Il n’y a pas ce traitement de faveur pour le salarié dont l’inaptitude a une origine non professionnelle.

En principe, l’inaptitude est d’origine professionnelle si elle a, au moins partiellement, pour origine un accident du travail ou une maladie professionnelle.

Encore faut-il que l’employeur ait connaissance de l’origine professionnelle de la maladie ou de l’accident lors du licenciement.

Un arrêt de la Cour de cassation, du 7 mai 2024, en rappelle les principes.

Dans cette affaire, un salarié est victime d’un accident du travail en avril 2012, en arrêt de travail depuis, ces arrêts étant indiqués d’origine non professionnelle à compter du 25 décembre 2012, jusqu’à la déclaration d’inaptitude intervenue le 30 mars 2015.

L’employeur le licencie pour inaptitude et impossibilité de reclassement, mais considère que son inaptitude n’a pas d’origine professionnelle aux motifs, d’une part, que l’avis d’inaptitude indique qu’elle est d’origine non professionnelle, et d’autre part que le salarié n’a jamais sollicité la prise en charge au titre de la législation sur les accidents du travail.

Erreur… le fait que le salarié inapte a été victime d’un accident du travail et n’a pas repris le travail jusqu’à sa déclaration d’inaptitude implique que l’inaptitude a, au moins partiellement, une origine professionnelle.
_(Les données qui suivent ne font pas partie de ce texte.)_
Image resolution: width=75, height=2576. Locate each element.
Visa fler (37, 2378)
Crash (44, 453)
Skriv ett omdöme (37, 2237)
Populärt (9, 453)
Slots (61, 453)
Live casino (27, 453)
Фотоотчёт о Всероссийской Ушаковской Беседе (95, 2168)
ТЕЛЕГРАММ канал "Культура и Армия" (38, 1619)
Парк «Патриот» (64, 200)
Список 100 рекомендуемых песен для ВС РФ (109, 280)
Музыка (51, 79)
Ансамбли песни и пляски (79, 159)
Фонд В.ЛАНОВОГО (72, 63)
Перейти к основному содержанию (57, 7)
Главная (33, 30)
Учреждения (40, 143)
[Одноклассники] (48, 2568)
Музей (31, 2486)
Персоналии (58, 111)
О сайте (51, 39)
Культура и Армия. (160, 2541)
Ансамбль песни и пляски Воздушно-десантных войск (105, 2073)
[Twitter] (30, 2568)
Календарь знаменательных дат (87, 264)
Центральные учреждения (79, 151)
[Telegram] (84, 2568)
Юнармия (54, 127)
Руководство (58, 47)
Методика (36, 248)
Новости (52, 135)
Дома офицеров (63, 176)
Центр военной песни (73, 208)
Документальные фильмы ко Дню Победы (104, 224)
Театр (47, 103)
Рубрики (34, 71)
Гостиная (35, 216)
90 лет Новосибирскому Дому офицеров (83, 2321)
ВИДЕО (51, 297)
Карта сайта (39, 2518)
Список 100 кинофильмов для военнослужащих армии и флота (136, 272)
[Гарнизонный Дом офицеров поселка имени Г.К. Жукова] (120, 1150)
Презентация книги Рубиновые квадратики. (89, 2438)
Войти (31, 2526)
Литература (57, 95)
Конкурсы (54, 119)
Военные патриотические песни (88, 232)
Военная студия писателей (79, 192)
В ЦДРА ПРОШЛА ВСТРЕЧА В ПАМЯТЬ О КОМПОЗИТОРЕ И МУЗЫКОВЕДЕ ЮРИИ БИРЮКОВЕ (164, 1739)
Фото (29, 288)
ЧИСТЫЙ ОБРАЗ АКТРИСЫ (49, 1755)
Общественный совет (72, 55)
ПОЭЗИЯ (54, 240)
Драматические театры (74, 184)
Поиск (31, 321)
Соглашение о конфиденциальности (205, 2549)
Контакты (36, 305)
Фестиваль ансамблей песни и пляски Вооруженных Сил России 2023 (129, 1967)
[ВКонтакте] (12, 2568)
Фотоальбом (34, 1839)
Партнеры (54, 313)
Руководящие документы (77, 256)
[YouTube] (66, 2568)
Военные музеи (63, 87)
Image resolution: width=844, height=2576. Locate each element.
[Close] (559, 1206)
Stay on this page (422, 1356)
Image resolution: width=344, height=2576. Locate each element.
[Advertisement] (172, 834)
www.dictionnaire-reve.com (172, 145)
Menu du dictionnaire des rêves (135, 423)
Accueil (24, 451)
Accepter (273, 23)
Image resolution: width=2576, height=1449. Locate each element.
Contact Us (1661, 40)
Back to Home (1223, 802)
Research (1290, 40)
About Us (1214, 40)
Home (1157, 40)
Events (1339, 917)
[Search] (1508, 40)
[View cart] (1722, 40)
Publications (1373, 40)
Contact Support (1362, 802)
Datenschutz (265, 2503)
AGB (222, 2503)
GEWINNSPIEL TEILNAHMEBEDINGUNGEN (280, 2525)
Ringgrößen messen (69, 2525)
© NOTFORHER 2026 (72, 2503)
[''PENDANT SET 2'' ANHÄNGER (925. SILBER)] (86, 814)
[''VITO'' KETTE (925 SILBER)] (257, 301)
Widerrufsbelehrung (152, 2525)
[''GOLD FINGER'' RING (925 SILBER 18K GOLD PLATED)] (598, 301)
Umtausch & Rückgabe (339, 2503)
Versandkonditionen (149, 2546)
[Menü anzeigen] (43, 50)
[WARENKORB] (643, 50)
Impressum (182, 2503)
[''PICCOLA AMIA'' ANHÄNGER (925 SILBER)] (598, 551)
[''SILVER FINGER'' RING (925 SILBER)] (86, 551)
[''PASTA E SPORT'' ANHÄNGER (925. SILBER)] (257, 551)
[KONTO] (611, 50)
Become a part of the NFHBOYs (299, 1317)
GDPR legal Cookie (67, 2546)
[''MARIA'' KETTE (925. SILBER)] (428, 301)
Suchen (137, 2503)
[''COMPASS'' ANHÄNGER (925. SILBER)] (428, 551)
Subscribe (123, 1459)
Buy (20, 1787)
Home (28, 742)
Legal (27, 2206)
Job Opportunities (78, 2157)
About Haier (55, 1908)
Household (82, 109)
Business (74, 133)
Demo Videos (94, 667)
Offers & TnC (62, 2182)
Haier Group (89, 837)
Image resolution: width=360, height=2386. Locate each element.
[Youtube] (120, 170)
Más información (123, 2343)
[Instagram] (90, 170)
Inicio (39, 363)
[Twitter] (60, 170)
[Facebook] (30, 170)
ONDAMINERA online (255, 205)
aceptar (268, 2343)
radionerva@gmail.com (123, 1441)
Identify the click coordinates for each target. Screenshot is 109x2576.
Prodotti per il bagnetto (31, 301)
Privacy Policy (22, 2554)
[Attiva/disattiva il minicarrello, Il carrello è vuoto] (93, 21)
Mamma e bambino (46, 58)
L’employeur, ayant eu connaissance de l’accident du travail, ne pouvait ignorer le caractère partiellement professionnel de l’inaptitude et devait alors appliquer les règles protectrices en la matière.

En revanche, la Cour de cassation rappelle que si l’employeur doit verser au salarié une indemnité d’un montant égal à l’indemnité de préavis, cette dernière n’a pas la nature d’une indemnité de préavis et n’ouvre pas droit à congés payés.